The plain fact is that, in today's marketplace, the IPO opportunity has significant problems, in part due to the sparsity of analytical coverage. There are some 12,500 public companies in the United States, of which 7,500 have no analytical coverage whatsoever. Given the fact that asset managers (like other financial service companies) have been subjected to significant merger activity in recent years, someone that used to manage $1 billion or so now manages $10 billion. Accordingly, it is difficult for that individual to follow many companies below the "nifty fifty," a difficulty made even more marked if a professional analyst does not mediate the small cap company's results.
Improvements are required if the IPO process is to retain and resume its vitality. One part of that problem, stimulated by the absence of analysis, is that the 7,500 companies I mentioned are sinking into what is now called the "Orphanage," their stock languishing in an inefficient trading market because of the lack of readily useable information for investors.
The bunching of the entire analyst community at the top end of the market means that everybody else is struggling to obtain the benefits of public registration and trading. In fact, one reason why the analysts employed by the underwriters are so critical is that, if they don't cover the stock their employer underwrites in today's environment, who will? The insiders holding stock in an IPO candidate are not going to be trading for at least 180 days after the effective date. Initially, the stock may be well received, as a result of the promotional activities of the company and the underwriters, and handsomely priced in the public markets. But, without after market support, supplied in part by the ability of investors to track the company through the eyes of an analyst, the stock is necessarily going to trade off. Thus, a successful IPO requires that analysts employed by the underwriter continue to follow the stock and, naturally, their bias is in favor of the security. Otherwise why would the underwriter have agreed to bring the stock public in the first place? If you are an issuer, you are inexorably drawn to that underwriter whose analyst (and perhaps with perfect objectivity) believes in your company. If that is not the case, you have the wrong underwriter; and the underwriter, by the same token, has the wrong customer.
My view, in short, is that we should not beat up on the current crop of analysts.

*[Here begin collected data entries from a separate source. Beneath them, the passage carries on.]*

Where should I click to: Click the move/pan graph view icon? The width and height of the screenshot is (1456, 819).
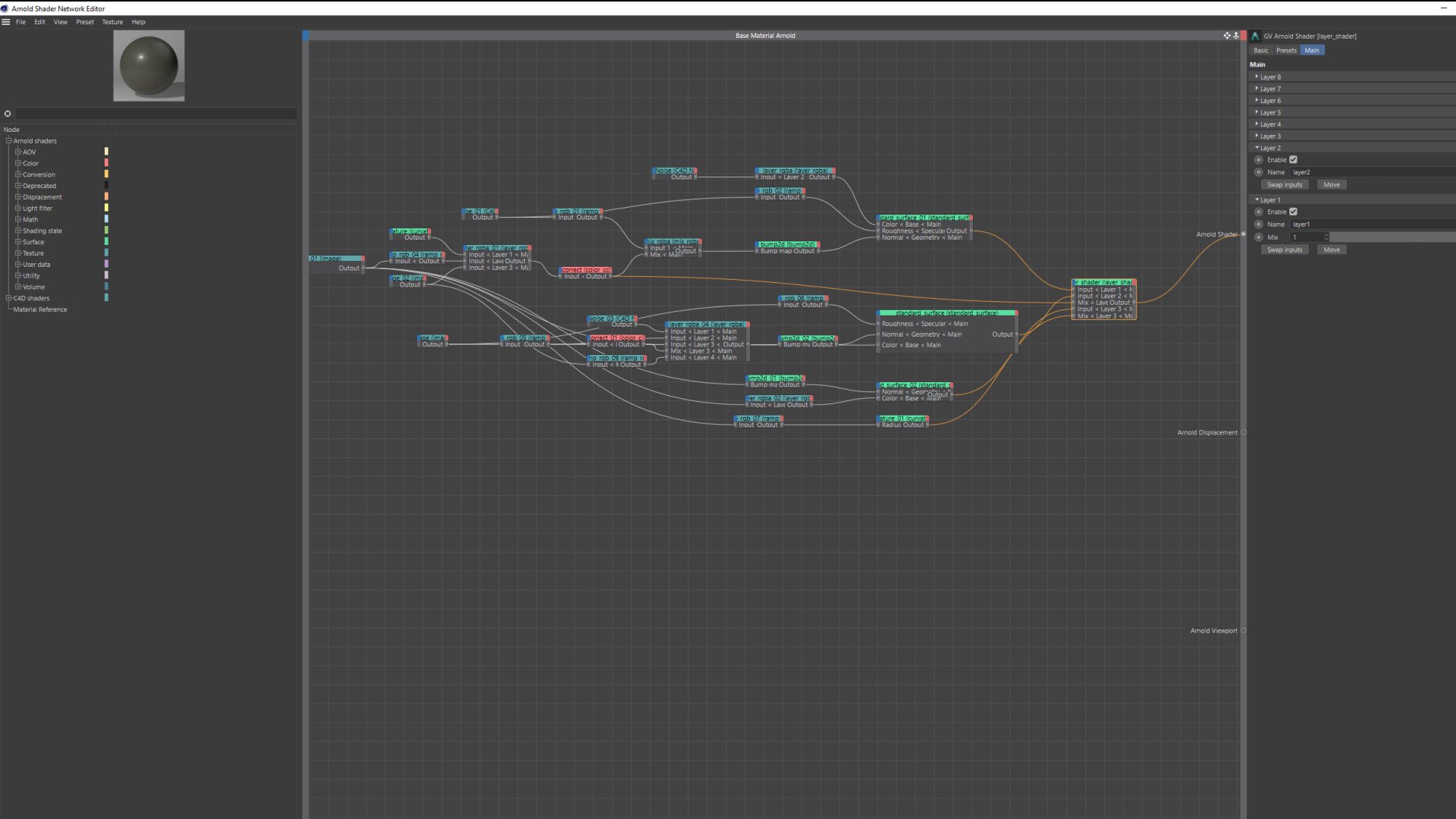[x=1226, y=36]
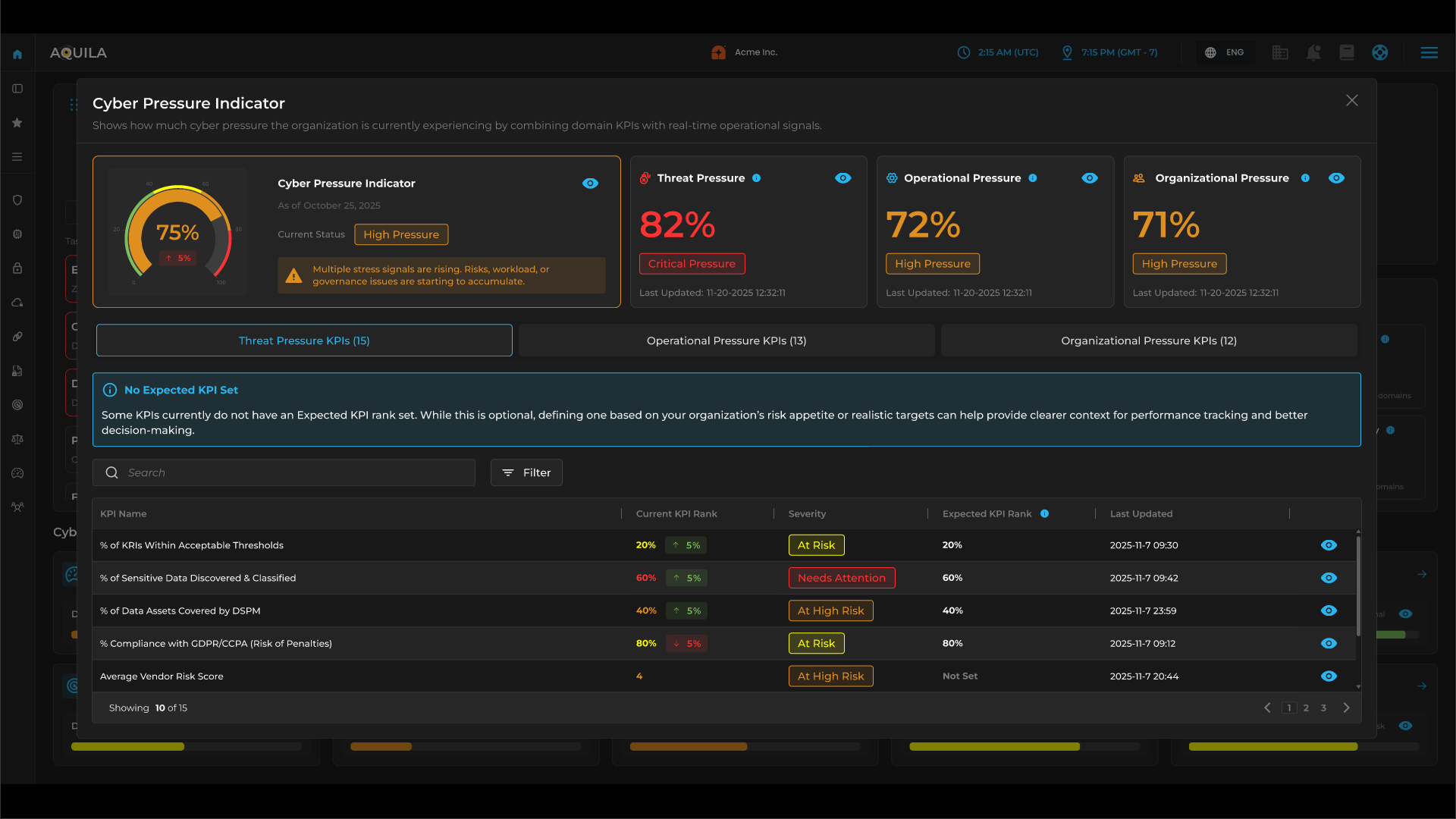Toggle eye icon on Operational Pressure card
This screenshot has width=1456, height=819.
(x=1090, y=178)
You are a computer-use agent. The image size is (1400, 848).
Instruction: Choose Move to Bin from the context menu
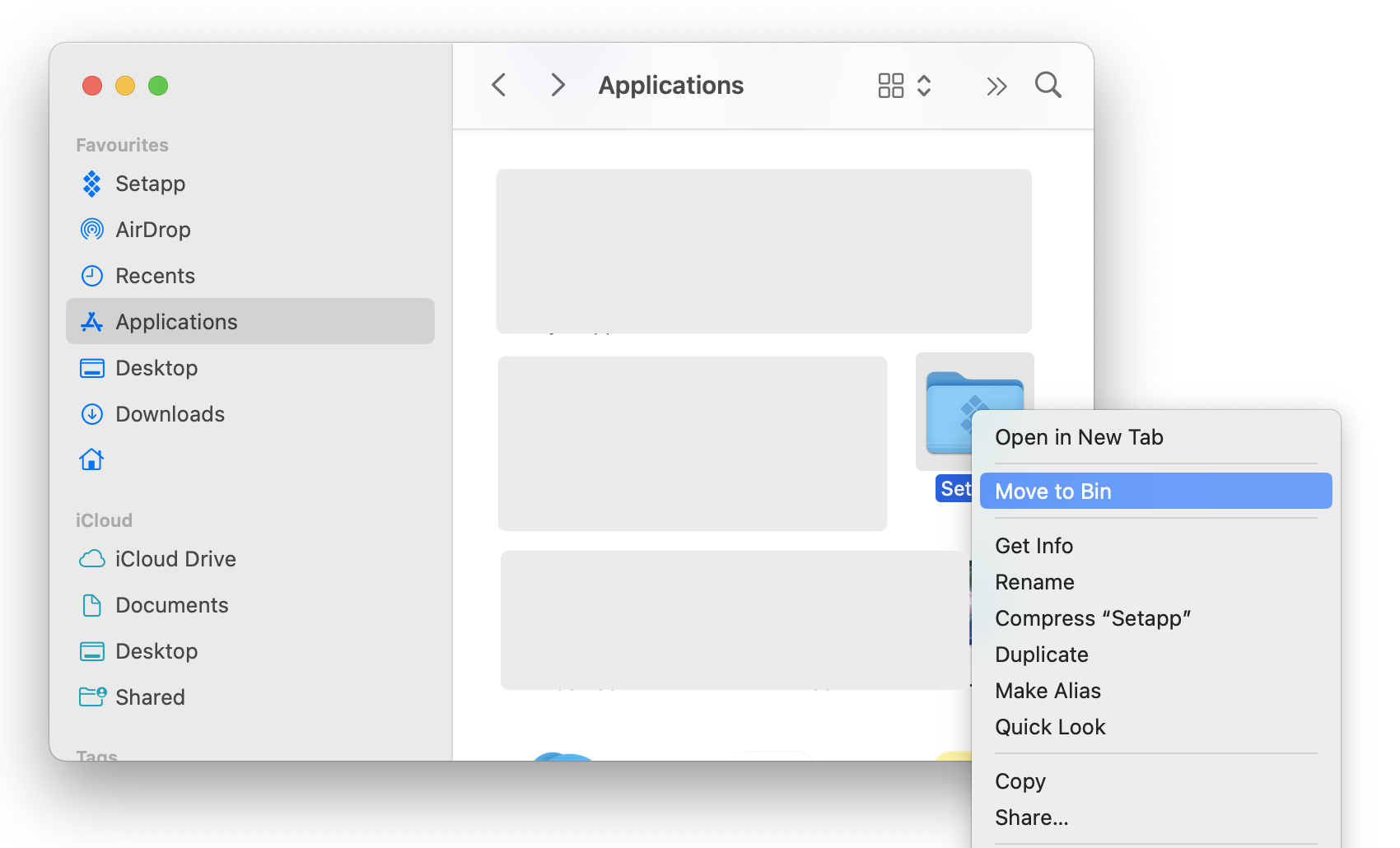click(1053, 491)
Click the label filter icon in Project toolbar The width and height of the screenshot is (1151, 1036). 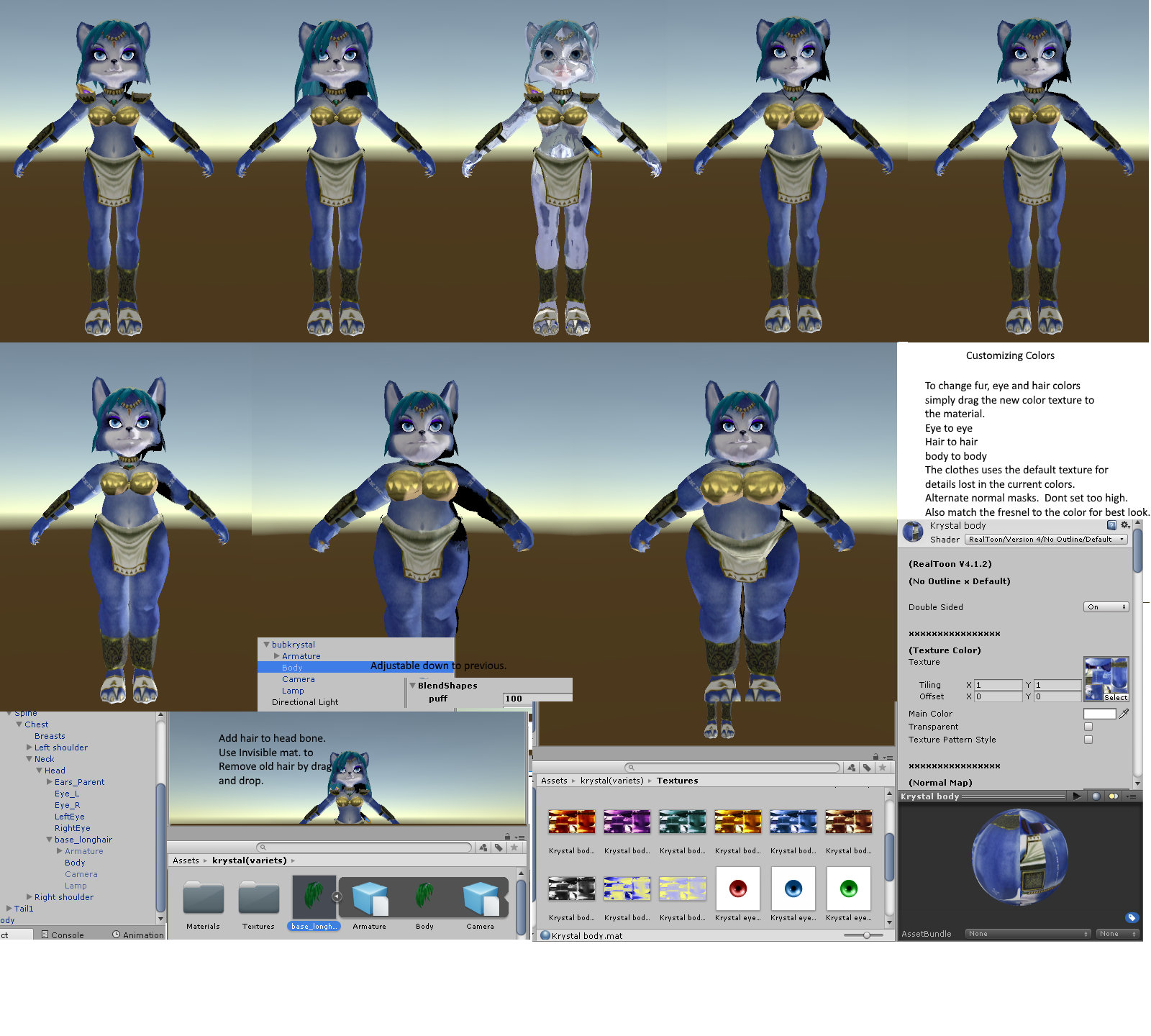coord(867,768)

Indeed, it is important that we expand the same, perhaps finding a way to create an economic incentive for an analytical facility which is unaffiliated with any of the investment bankers and, more importantly, agrees to cover a much wider range of companies. The moat around the Orphanage these days is around $500 million in market capitalization. Any company with a smaller market cap is not covered, which cuts off any number of deserving companies from participating in the IPO process. It used to be that $100 million was the bar, but at $500 million a lot of good companies simply are not going to be able to go public and will have to sell out, which this is a bad omen for venture capital, and should be corrected.